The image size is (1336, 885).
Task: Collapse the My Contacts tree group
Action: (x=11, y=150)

---

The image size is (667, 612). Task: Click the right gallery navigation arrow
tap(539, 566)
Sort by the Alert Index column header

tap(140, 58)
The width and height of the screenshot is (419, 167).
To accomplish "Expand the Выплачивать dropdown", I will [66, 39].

* * *

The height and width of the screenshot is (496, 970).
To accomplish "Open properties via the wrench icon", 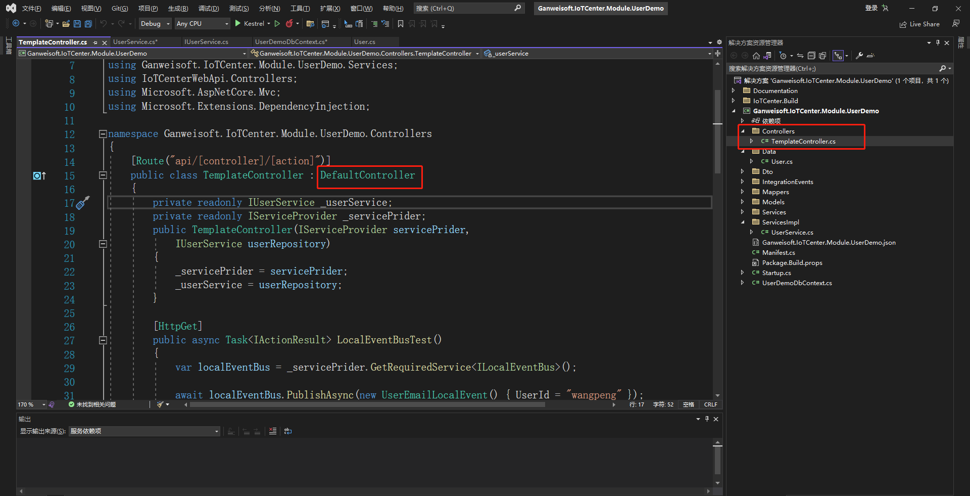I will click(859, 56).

Task objective:
Determine how many lines in the data include "screenshot", and let the answer be that number alone.

Exercise solution:
2